● HOW TO COMPLETE THIS TASK
Produce an exact copy of all the records.

● EXTRACTED ENTRIES
▬▬▬▬▬▬▬▬▬▬

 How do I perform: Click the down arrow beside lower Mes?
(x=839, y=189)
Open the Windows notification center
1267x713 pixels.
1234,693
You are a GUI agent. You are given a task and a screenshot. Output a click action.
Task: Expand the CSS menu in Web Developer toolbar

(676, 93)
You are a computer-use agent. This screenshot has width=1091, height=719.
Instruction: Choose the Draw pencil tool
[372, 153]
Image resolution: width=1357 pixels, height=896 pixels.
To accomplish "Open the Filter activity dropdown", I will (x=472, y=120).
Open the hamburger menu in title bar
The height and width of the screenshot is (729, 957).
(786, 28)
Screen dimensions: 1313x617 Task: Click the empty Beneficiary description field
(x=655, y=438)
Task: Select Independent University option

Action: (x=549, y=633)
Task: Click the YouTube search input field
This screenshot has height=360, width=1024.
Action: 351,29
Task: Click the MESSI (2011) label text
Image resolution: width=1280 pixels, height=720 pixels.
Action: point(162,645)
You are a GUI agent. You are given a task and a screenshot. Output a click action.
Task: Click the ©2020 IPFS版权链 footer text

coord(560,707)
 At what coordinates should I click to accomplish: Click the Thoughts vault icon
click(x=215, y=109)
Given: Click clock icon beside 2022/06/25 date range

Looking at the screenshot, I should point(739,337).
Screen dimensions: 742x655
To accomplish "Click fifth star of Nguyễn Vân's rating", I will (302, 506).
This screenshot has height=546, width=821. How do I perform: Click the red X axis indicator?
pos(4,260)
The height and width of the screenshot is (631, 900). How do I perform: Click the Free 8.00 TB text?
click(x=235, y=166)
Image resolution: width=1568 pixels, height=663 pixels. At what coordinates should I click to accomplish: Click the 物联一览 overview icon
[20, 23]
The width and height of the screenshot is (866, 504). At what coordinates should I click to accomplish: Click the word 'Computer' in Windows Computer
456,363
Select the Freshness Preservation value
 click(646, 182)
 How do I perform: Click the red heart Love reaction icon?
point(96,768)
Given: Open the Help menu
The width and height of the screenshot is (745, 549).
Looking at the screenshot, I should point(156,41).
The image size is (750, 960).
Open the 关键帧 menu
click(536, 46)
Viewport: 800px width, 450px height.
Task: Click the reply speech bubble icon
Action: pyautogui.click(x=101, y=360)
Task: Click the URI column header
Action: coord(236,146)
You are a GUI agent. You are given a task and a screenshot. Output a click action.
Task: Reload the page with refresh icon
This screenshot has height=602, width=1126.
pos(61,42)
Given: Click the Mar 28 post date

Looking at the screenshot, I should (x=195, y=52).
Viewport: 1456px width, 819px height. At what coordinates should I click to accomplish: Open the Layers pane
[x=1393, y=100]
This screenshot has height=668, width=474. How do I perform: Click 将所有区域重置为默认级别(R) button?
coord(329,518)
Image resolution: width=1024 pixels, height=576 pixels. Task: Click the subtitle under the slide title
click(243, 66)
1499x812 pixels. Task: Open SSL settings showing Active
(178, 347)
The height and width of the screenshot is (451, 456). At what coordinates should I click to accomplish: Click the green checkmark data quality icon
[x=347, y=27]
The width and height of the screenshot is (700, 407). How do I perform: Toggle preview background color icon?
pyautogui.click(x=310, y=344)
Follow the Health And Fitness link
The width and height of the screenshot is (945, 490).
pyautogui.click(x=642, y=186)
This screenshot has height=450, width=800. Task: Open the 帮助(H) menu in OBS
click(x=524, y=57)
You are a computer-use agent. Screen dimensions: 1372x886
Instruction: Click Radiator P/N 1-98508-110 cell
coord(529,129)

▬▬▬▬▬▬▬▬▬▬

● OUTPUT OF THE TASK
 How do I perform: Click the down arrow beside lower Mes?
(x=839, y=189)
Open the Windows notification center
1267x713 pixels.
1234,693
You are a GUI agent. You are given a task and a screenshot. Output a click action.
Task: Expand the CSS menu in Web Developer toolbar

(676, 93)
You are a computer-use agent. This screenshot has width=1091, height=719.
Instruction: Choose the Draw pencil tool
[372, 153]
Image resolution: width=1357 pixels, height=896 pixels.
To accomplish "Open the Filter activity dropdown", I will (x=472, y=120).
Open the hamburger menu in title bar
The height and width of the screenshot is (729, 957).
(786, 28)
Screen dimensions: 1313x617 Task: Click the empty Beneficiary description field
(x=655, y=438)
Task: Select Independent University option

Action: (x=549, y=633)
Task: Click the YouTube search input field
This screenshot has height=360, width=1024.
Action: 351,29
Task: Click the MESSI (2011) label text
Image resolution: width=1280 pixels, height=720 pixels.
Action: point(162,645)
You are a GUI agent. You are given a task and a screenshot. Output a click action.
Task: Click the ©2020 IPFS版权链 footer text

coord(560,707)
 At what coordinates should I click to accomplish: Click the Thoughts vault icon
click(x=215, y=109)
Given: Click clock icon beside 2022/06/25 date range

Looking at the screenshot, I should point(739,337).
Screen dimensions: 742x655
To accomplish "Click fifth star of Nguyễn Vân's rating", I will (302, 506).
This screenshot has height=546, width=821. How do I perform: Click the red X axis indicator?
pos(4,260)
The height and width of the screenshot is (631, 900). How do I perform: Click the Free 8.00 TB text?
click(x=235, y=166)
Image resolution: width=1568 pixels, height=663 pixels. At what coordinates should I click to accomplish: Click the 物联一览 overview icon
[20, 23]
The width and height of the screenshot is (866, 504). At what coordinates should I click to accomplish: Click the word 'Computer' in Windows Computer
456,363
Select the Freshness Preservation value
 click(646, 182)
 How do I perform: Click the red heart Love reaction icon?
point(96,768)
Given: Open the Help menu
The width and height of the screenshot is (745, 549).
Looking at the screenshot, I should point(156,41).
The image size is (750, 960).
Open the 关键帧 menu
click(536, 46)
Viewport: 800px width, 450px height.
Task: Click the reply speech bubble icon
Action: pyautogui.click(x=101, y=360)
Task: Click the URI column header
Action: coord(236,146)
You are a GUI agent. You are given a task and a screenshot. Output a click action.
Task: Reload the page with refresh icon
This screenshot has height=602, width=1126.
pos(61,42)
Given: Click the Mar 28 post date

Looking at the screenshot, I should (x=195, y=52).
Viewport: 1456px width, 819px height. At what coordinates should I click to accomplish: Open the Layers pane
[x=1393, y=100]
This screenshot has height=668, width=474. How do I perform: Click 将所有区域重置为默认级别(R) button?
coord(329,518)
Image resolution: width=1024 pixels, height=576 pixels. Task: Click the subtitle under the slide title
click(243, 66)
1499x812 pixels. Task: Open SSL settings showing Active
(178, 347)
The height and width of the screenshot is (451, 456). At what coordinates should I click to accomplish: Click the green checkmark data quality icon
[x=347, y=27]
The width and height of the screenshot is (700, 407). How do I perform: Toggle preview background color icon?
pyautogui.click(x=310, y=344)
Follow the Health And Fitness link
The width and height of the screenshot is (945, 490).
pyautogui.click(x=642, y=186)
This screenshot has height=450, width=800. Task: Open the 帮助(H) menu in OBS
click(x=524, y=57)
You are a computer-use agent. Screen dimensions: 1372x886
Instruction: Click Radiator P/N 1-98508-110 cell
coord(529,129)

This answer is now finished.